TASK TO CARRY OUT: Every entry should be transcribed word for word, so that nothing is missing.
━━━━━ DATA PROVIDED
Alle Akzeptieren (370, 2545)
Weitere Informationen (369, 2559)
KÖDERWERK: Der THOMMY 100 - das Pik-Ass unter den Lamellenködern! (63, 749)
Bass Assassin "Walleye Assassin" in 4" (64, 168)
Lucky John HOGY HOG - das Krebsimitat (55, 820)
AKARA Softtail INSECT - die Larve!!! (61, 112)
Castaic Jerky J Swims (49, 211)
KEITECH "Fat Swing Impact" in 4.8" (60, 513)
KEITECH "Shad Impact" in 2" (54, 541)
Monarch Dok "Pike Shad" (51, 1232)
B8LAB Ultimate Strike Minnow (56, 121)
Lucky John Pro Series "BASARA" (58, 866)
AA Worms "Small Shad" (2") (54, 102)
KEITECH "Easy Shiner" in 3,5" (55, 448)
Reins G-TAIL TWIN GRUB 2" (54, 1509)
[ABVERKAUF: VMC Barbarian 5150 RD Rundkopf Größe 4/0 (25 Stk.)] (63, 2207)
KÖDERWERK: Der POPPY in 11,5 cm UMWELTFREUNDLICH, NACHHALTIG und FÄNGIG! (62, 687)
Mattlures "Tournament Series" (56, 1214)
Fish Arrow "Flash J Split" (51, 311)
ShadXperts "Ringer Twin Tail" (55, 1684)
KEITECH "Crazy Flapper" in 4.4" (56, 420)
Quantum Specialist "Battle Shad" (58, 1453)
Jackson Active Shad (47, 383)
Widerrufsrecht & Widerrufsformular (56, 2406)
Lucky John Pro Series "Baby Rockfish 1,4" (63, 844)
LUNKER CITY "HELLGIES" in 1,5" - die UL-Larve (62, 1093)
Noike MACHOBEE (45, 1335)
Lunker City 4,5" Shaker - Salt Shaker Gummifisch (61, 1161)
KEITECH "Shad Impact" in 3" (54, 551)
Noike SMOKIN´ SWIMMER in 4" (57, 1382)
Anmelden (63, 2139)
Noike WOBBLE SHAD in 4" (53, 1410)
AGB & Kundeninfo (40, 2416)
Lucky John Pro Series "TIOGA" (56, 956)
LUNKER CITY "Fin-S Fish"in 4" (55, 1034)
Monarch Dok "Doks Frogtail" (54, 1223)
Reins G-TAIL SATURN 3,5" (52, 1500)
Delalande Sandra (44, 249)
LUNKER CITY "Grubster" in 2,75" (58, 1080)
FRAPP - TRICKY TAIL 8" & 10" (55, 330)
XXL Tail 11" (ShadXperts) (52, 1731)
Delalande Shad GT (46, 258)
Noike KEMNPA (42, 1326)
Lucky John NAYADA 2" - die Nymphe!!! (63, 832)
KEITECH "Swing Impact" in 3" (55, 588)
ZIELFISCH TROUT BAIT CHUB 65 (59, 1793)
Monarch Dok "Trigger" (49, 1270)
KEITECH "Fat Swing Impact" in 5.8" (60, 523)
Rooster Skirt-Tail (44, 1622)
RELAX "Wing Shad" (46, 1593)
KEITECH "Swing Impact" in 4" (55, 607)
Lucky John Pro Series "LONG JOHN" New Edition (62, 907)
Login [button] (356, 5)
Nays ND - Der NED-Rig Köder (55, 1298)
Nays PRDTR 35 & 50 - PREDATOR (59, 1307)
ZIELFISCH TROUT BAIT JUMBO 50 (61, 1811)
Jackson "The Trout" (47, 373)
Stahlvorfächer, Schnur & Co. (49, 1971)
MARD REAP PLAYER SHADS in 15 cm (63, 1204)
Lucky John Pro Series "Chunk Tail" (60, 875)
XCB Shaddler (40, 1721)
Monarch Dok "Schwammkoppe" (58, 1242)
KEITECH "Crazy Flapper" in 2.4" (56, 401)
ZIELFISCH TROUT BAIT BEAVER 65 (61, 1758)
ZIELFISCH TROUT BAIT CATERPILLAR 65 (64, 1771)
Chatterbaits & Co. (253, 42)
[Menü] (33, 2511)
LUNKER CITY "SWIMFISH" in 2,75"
━━━━━━━━━━
OUTPUT:
Alle Akzeptieren (370, 2545)
Weitere Informationen (369, 2559)
KÖDERWERK: Der THOMMY 100 - das Pik-Ass unter den Lamellenködern! (63, 749)
Bass Assassin "Walleye Assassin" in 4" (64, 168)
Lucky John HOGY HOG - das Krebsimitat (55, 820)
AKARA Softtail INSECT - die Larve!!! (61, 112)
Castaic Jerky J Swims (49, 211)
KEITECH "Fat Swing Impact" in 4.8" (60, 513)
KEITECH "Shad Impact" in 2" (54, 541)
Monarch Dok "Pike Shad" (51, 1232)
B8LAB Ultimate Strike Minnow (56, 121)
Lucky John Pro Series "BASARA" (58, 866)
AA Worms "Small Shad" (2") (54, 102)
KEITECH "Easy Shiner" in 3,5" (55, 448)
Reins G-TAIL TWIN GRUB 2" (54, 1509)
[ABVERKAUF: VMC Barbarian 5150 RD Rundkopf Größe 4/0 (25 Stk.)] (63, 2207)
KÖDERWERK: Der POPPY in 11,5 cm UMWELTFREUNDLICH, NACHHALTIG und FÄNGIG! (62, 687)
Mattlures "Tournament Series" (56, 1214)
Fish Arrow "Flash J Split" (51, 311)
ShadXperts "Ringer Twin Tail" (55, 1684)
KEITECH "Crazy Flapper" in 4.4" (56, 420)
Quantum Specialist "Battle Shad" (58, 1453)
Jackson Active Shad (47, 383)
Widerrufsrecht & Widerrufsformular (56, 2406)
Lucky John Pro Series "Baby Rockfish 1,4" (63, 844)
LUNKER CITY "HELLGIES" in 1,5" - die UL-Larve (62, 1093)
Noike MACHOBEE (45, 1335)
Lunker City 4,5" Shaker - Salt Shaker Gummifisch (61, 1161)
KEITECH "Shad Impact" in 3" (54, 551)
Noike SMOKIN´ SWIMMER in 4" (57, 1382)
Anmelden (63, 2139)
Noike WOBBLE SHAD in 4" (53, 1410)
AGB & Kundeninfo (40, 2416)
Lucky John Pro Series "TIOGA" (56, 956)
LUNKER CITY "Fin-S Fish"in 4" (55, 1034)
Monarch Dok "Doks Frogtail" (54, 1223)
Reins G-TAIL SATURN 3,5" (52, 1500)
Delalande Sandra (44, 249)
LUNKER CITY "Grubster" in 2,75" (58, 1080)
FRAPP - TRICKY TAIL 8" & 10" (55, 330)
XXL Tail 11" (ShadXperts) (52, 1731)
Delalande Shad GT (46, 258)
Noike KEMNPA (42, 1326)
Lucky John NAYADA 2" - die Nymphe!!! (63, 832)
KEITECH "Swing Impact" in 3" (55, 588)
ZIELFISCH TROUT BAIT CHUB 65 (59, 1793)
Monarch Dok "Trigger" (49, 1270)
KEITECH "Fat Swing Impact" in 5.8" (60, 523)
Rooster Skirt-Tail (44, 1622)
RELAX "Wing Shad" (46, 1593)
KEITECH "Swing Impact" in 4" (55, 607)
Lucky John Pro Series "LONG JOHN" New Edition (62, 907)
Login [button] (356, 5)
Nays ND - Der NED-Rig Köder (55, 1298)
Nays PRDTR 35 & 50 - PREDATOR (59, 1307)
ZIELFISCH TROUT BAIT JUMBO 50 (61, 1811)
Jackson "The Trout" (47, 373)
Stahlvorfächer, Schnur & Co. (49, 1971)
MARD REAP PLAYER SHADS in 15 cm (63, 1204)
Lucky John Pro Series "Chunk Tail" (60, 875)
XCB Shaddler (40, 1721)
Monarch Dok "Schwammkoppe" (58, 1242)
KEITECH "Crazy Flapper" in 2.4" (56, 401)
ZIELFISCH TROUT BAIT BEAVER 65 (61, 1758)
ZIELFISCH TROUT BAIT CATERPILLAR 65 (64, 1771)
Chatterbaits & Co. (253, 42)
[Menü] (33, 2511)
LUNKER CITY "SWIMFISH" in 2,75"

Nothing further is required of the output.